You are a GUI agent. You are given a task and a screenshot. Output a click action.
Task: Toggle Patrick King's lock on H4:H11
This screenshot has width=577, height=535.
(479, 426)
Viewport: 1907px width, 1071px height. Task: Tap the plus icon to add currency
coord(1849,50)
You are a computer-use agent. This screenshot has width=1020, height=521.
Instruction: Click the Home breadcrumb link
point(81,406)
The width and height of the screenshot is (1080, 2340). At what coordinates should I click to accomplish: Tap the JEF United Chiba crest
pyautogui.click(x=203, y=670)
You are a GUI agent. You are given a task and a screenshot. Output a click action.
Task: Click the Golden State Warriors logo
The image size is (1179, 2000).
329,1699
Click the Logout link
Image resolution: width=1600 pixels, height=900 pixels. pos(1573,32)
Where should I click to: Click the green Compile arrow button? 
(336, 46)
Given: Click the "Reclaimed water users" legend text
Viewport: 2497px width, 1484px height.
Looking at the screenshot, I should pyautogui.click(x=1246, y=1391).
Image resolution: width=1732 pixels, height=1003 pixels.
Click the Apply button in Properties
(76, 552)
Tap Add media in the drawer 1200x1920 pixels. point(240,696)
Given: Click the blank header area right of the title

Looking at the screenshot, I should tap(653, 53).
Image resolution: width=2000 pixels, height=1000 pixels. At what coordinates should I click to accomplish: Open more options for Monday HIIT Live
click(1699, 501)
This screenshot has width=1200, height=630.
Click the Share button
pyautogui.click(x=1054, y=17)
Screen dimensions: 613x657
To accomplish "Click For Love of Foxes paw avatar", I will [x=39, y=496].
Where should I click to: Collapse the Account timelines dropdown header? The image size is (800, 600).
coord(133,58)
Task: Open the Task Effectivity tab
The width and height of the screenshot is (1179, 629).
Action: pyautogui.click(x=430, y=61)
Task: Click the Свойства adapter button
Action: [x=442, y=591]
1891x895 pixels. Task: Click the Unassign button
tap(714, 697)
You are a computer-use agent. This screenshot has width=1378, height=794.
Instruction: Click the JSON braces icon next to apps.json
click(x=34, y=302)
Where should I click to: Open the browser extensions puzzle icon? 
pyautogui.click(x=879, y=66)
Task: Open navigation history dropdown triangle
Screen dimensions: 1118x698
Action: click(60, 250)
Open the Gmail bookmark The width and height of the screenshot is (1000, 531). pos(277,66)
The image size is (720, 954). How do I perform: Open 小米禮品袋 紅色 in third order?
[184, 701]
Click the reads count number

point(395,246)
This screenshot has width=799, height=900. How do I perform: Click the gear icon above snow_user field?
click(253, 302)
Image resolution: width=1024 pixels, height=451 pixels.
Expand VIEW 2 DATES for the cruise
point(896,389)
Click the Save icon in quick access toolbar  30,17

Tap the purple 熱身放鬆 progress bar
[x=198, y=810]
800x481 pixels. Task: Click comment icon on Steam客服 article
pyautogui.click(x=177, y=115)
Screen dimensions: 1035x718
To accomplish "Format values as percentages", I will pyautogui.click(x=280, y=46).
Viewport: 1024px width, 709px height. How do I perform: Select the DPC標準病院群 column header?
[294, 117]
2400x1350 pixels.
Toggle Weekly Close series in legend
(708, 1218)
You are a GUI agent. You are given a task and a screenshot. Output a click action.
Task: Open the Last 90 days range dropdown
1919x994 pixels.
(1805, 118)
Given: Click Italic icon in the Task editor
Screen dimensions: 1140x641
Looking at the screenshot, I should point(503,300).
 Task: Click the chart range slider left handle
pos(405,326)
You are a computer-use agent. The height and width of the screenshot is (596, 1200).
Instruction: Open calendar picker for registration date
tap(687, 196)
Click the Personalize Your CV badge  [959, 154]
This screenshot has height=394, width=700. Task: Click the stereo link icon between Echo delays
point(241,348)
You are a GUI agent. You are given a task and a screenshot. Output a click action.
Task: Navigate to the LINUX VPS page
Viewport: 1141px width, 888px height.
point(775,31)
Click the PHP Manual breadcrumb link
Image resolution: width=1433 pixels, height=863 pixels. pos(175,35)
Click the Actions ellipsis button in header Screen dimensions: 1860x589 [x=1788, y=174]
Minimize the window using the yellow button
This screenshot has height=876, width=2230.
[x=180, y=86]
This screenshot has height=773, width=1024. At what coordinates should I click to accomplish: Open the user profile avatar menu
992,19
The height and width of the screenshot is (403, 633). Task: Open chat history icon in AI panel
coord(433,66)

:::::

> **About this exercise**:
Write out the records above exactly, from the opening line to the line with "has width=1020, height=521.", including both, with nothing added.

> **Exercise output**:
You are a GUI agent. You are given a task and a screenshot. Output a click action.
Task: Toggle Patrick King's lock on H4:H11
This screenshot has width=577, height=535.
(479, 426)
Viewport: 1907px width, 1071px height. Task: Tap the plus icon to add currency
coord(1849,50)
You are a computer-use agent. This screenshot has width=1020, height=521.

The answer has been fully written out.